Officials from her department briefed stakeholders, including trade organisations and sectoral representatives, on Tuesday evening.

It is understood the scheme will see childcare workers taken off the Government’s Covid-19-specific wage subsidy scheme in favour of the payment funded partially by the department and partially by parents.

The plan is for the same childcare worker to provide the service, and that it be available seven days a week.

It comes as the department begins to examine strategies for the gradual resumption of childcare services outside the home. Under the Government’s phased plan for reopening, creches, childminders and pre-schools will reopen from June 29th.

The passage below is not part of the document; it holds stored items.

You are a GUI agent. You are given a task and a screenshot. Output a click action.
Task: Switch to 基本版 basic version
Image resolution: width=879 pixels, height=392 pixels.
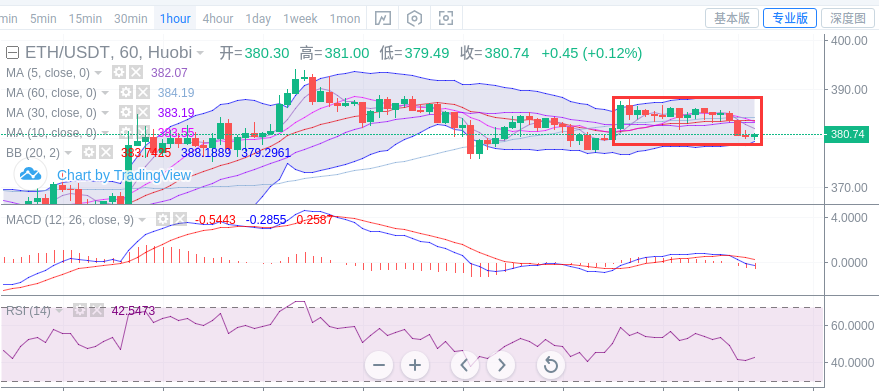click(x=732, y=19)
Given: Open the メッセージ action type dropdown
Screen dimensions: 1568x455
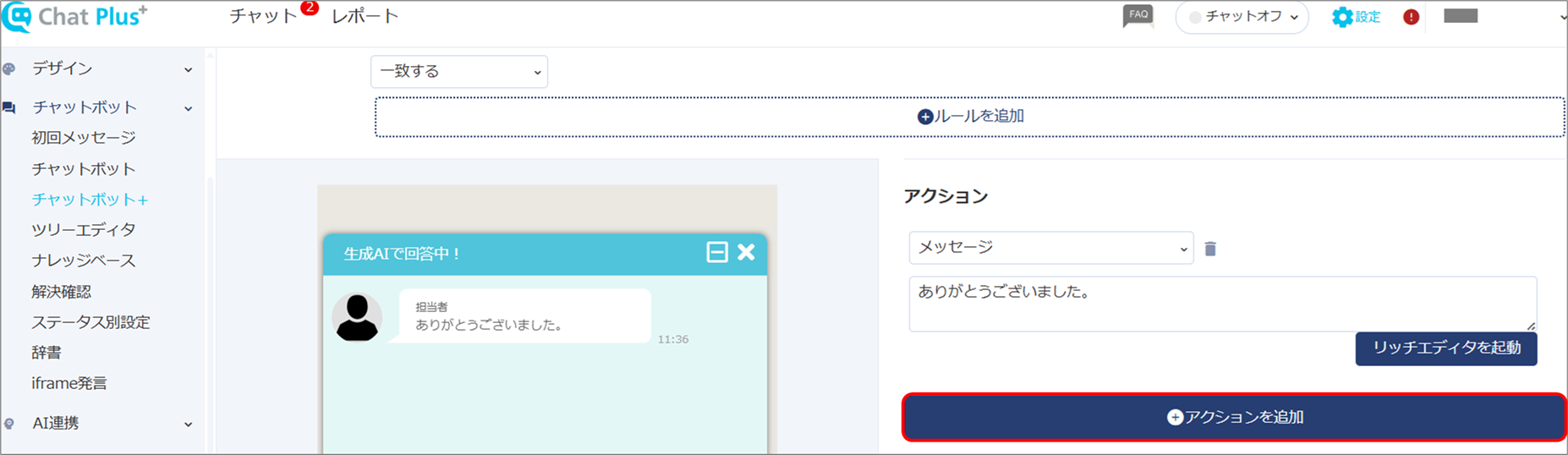Looking at the screenshot, I should tap(1051, 248).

Initially this will be for the children of essential workers, but then for all other workers “on a gradually increasing basis” from July 20th.

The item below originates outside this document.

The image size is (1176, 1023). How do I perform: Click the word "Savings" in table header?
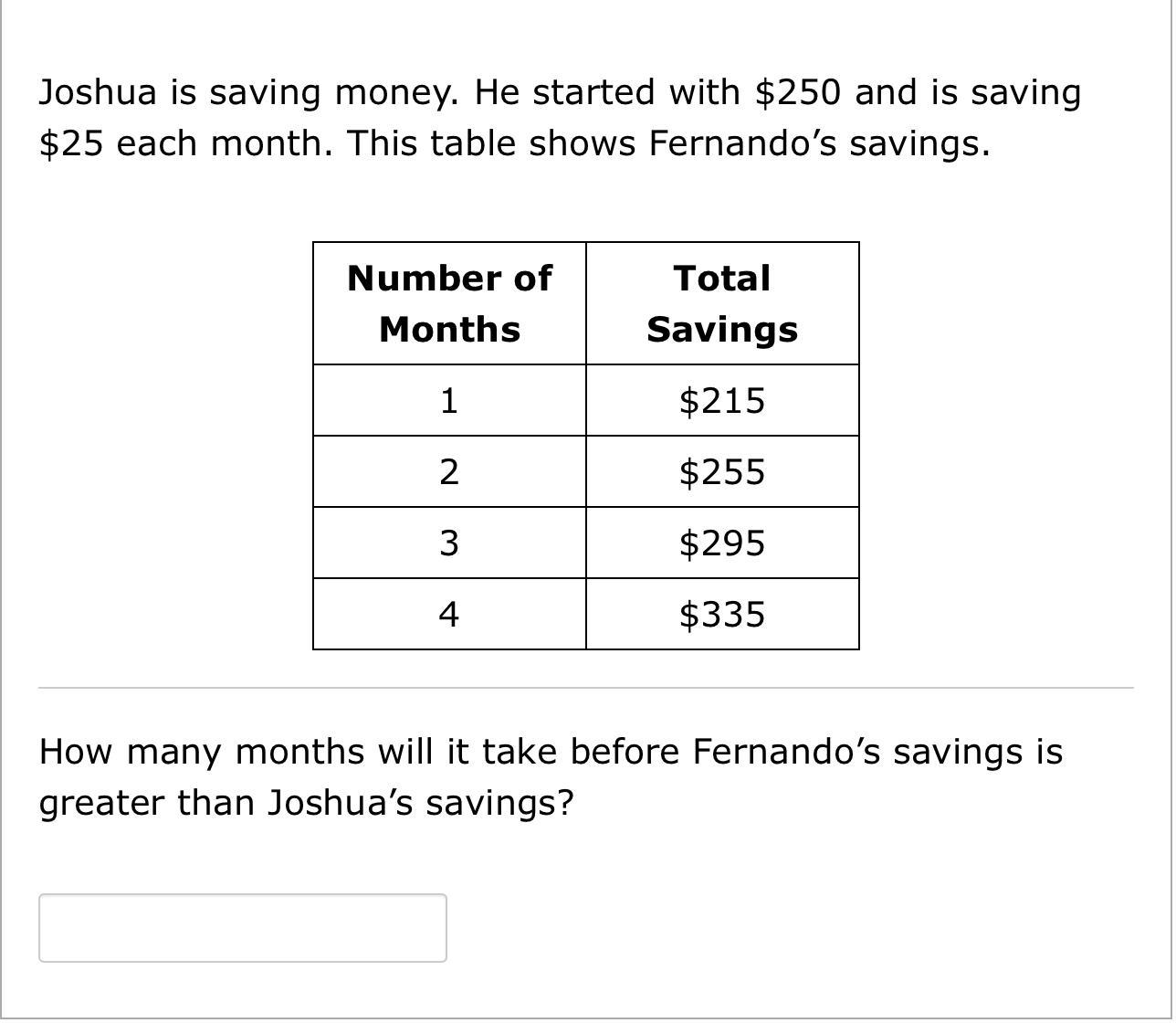click(721, 329)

Suggestions that children will initially return to childcare for one day a week have been played down, with concerns that children may not benefit from such an arrangement.

Different scenarios are under examination, based on the assumption that fewer children will return to childcare, at least initially.

Main objectives

The department’s two main objectives will be to increase wages in the sector while also reducing the level of fees paid by parents using the Irish system, which are among the highest in the OECD.

However, it is unlikely that could be achieved under the current budgetary allocation, with a figure needed closer to that currently being spent by the exchequer to support the sector through extraordinary schemes and wage subsidies.

Officials briefed sectoral representatives on take-up of its enhanced wage subsidy scheme, which sees top-ups made to the general Government scheme up to 100 per cent of a wage equivalent to €38,000 per year. About 83 per cent of childcare providers have now signed up for the programme, the meeting was told.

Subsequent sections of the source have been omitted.